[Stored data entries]
▼▼▼

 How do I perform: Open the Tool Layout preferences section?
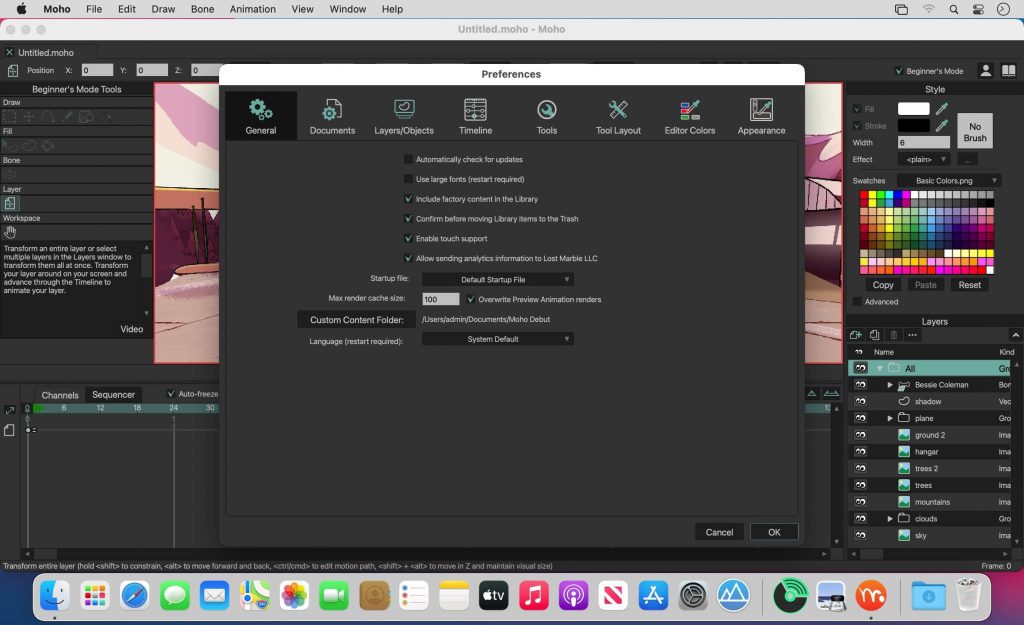[x=618, y=116]
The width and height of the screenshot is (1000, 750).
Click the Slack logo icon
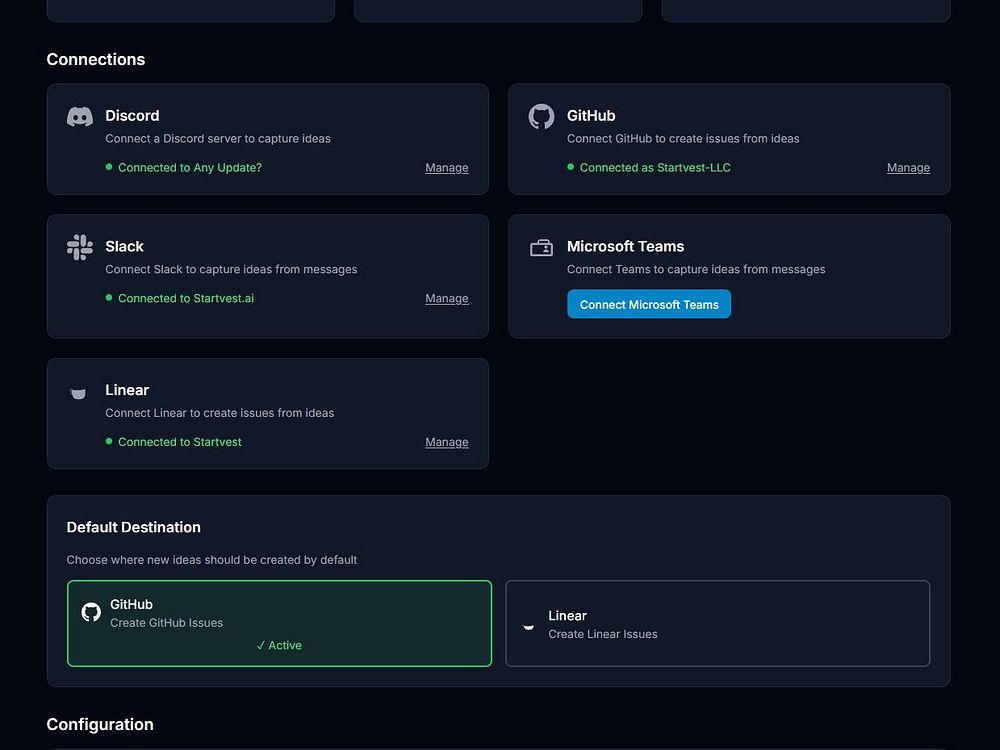80,247
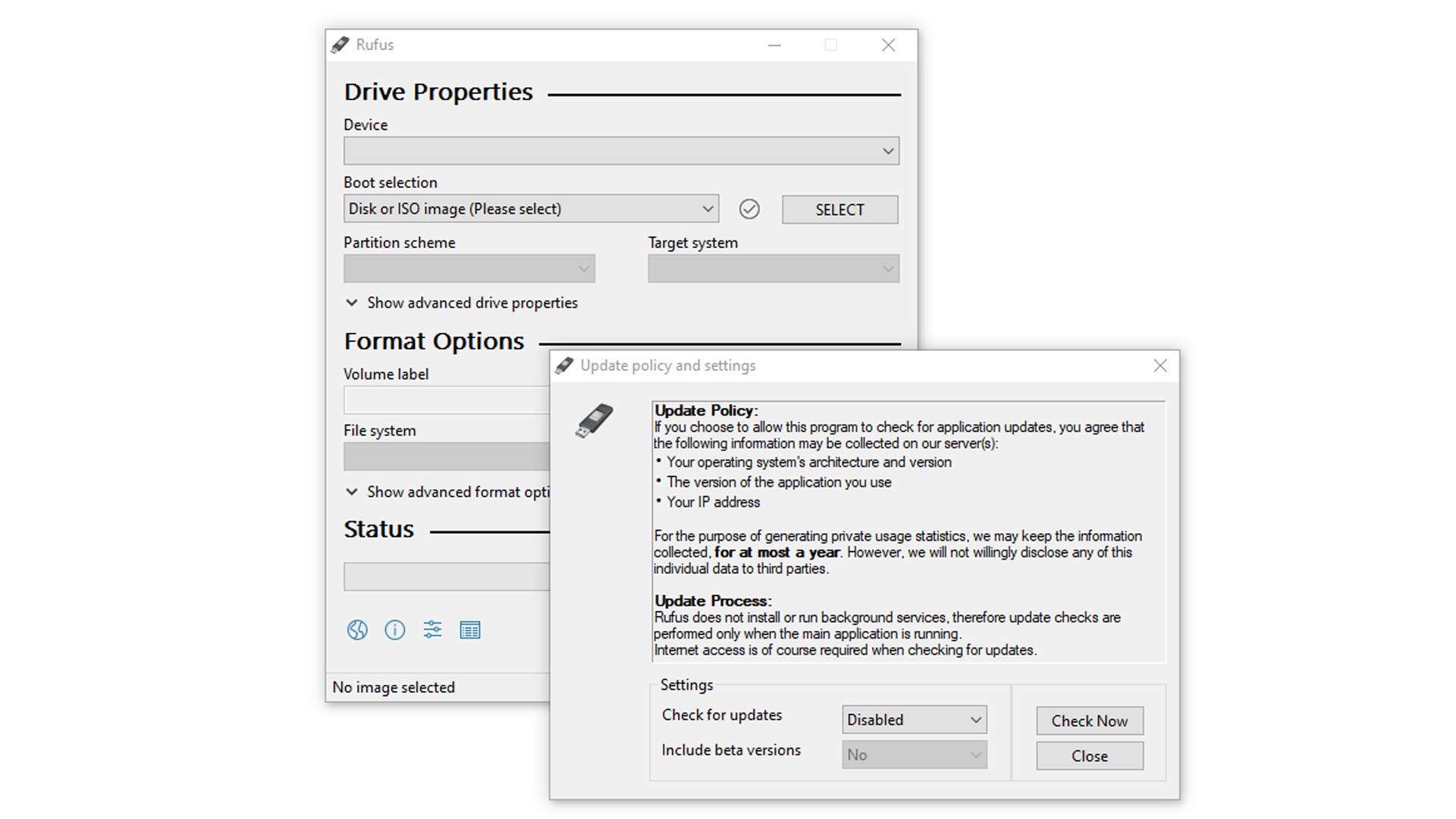Open the Device dropdown menu
The image size is (1456, 819).
(x=620, y=150)
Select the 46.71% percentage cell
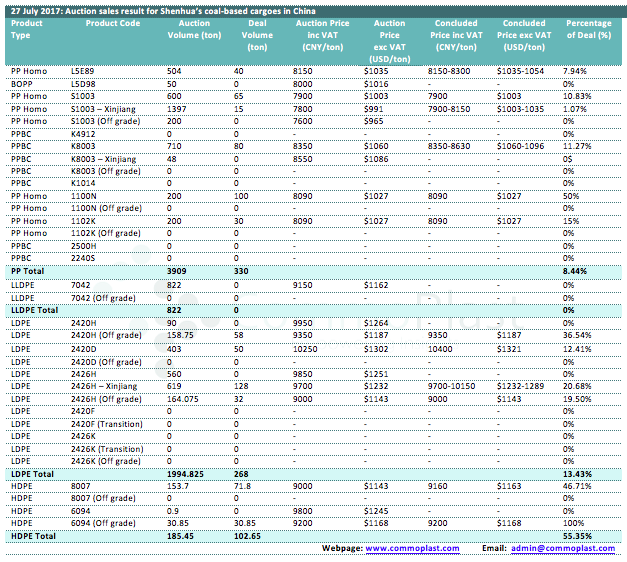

▲▲▲

### TASK BRIEF
Transcribe the records above exactly and drop every picture.

### SOLUTION FOR THIS EXERCISE
 How do I perform: Open the Tool Layout preferences section?
[x=618, y=116]
The width and height of the screenshot is (1000, 750).
Click the Slack logo icon
80,247
Open the Device dropdown menu
The image size is (1456, 819).
(x=620, y=150)
Select the 46.71% percentage cell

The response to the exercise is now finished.